> [Activity]
Wherever a picture appears, leave it out; set down everything else in the records exactly.

> [Extracted records]
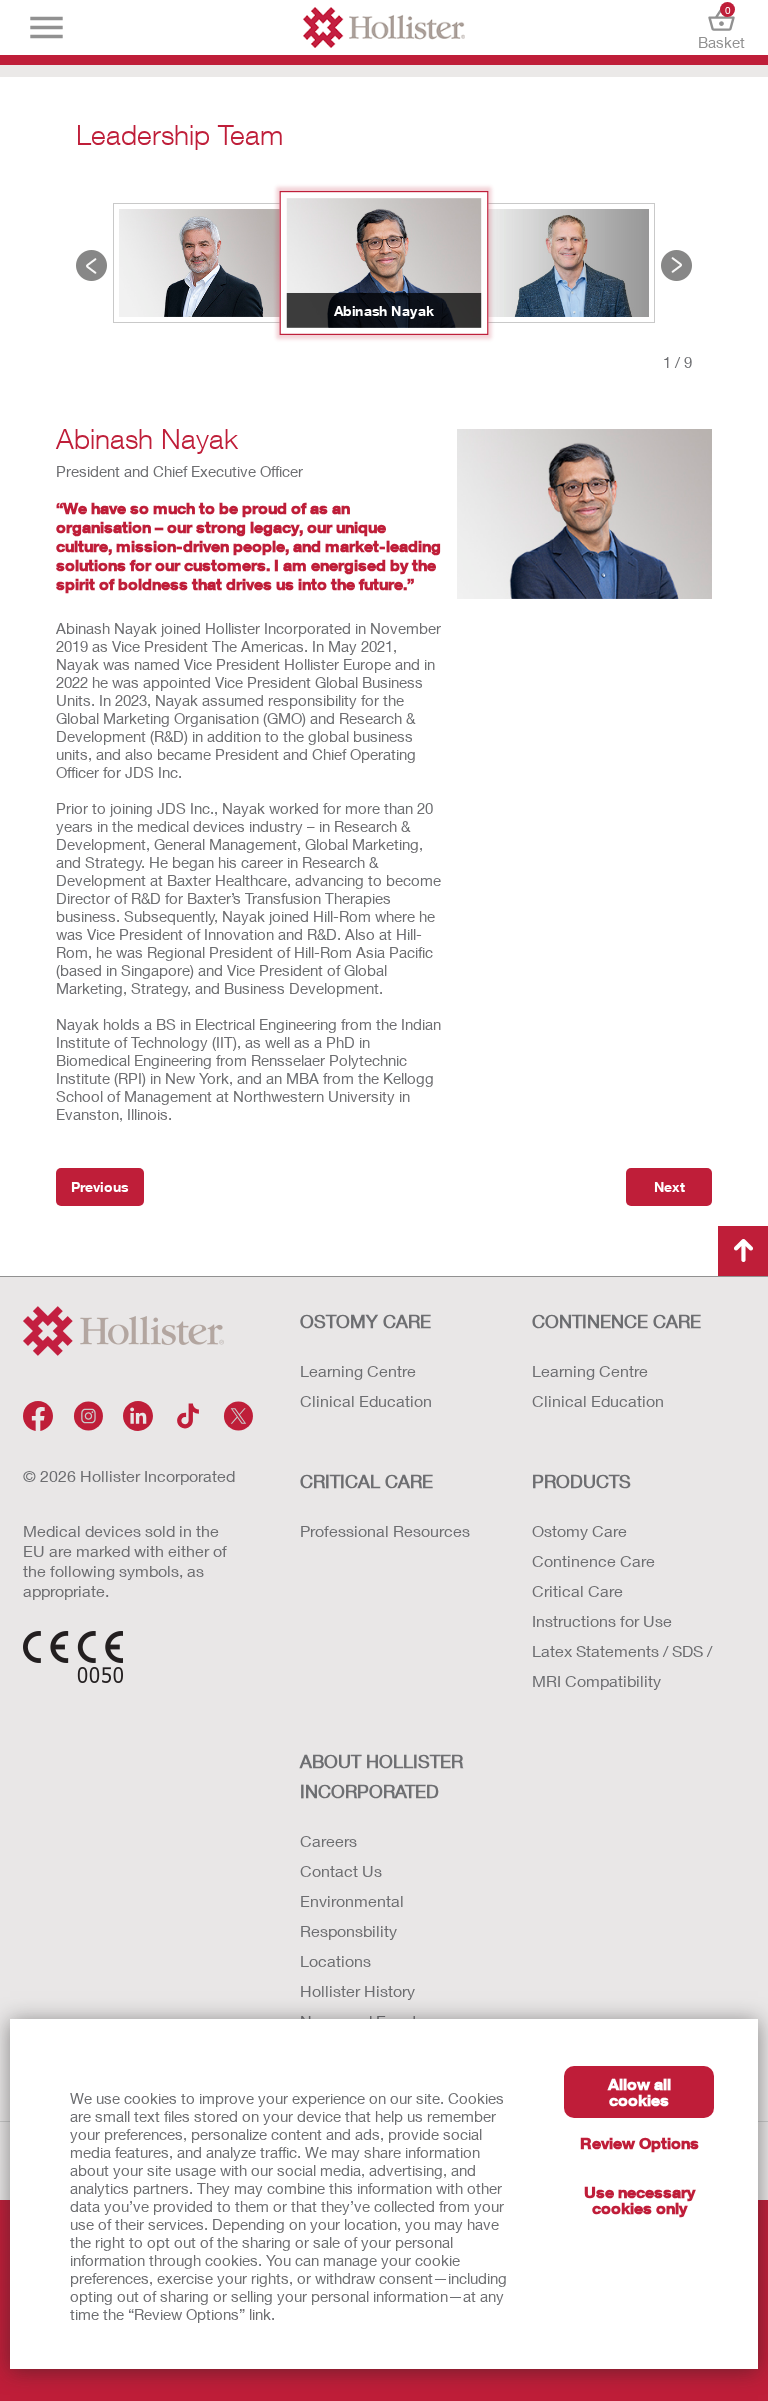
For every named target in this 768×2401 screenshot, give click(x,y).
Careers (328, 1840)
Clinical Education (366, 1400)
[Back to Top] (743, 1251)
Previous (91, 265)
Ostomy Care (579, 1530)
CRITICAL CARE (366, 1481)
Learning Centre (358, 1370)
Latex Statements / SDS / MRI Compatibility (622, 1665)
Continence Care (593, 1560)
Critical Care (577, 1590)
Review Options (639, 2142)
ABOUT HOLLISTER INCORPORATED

> [Output of the exercise]
For every named target in this 768×2401 screenshot, give click(x,y).
Careers (328, 1840)
Clinical Education (366, 1400)
[Back to Top] (743, 1251)
Previous (91, 265)
Ostomy Care (579, 1530)
CRITICAL CARE (366, 1481)
Learning Centre (358, 1370)
Latex Statements / SDS / MRI Compatibility (622, 1665)
Continence Care (593, 1560)
Critical Care (577, 1590)
Review Options (639, 2142)
ABOUT HOLLISTER INCORPORATED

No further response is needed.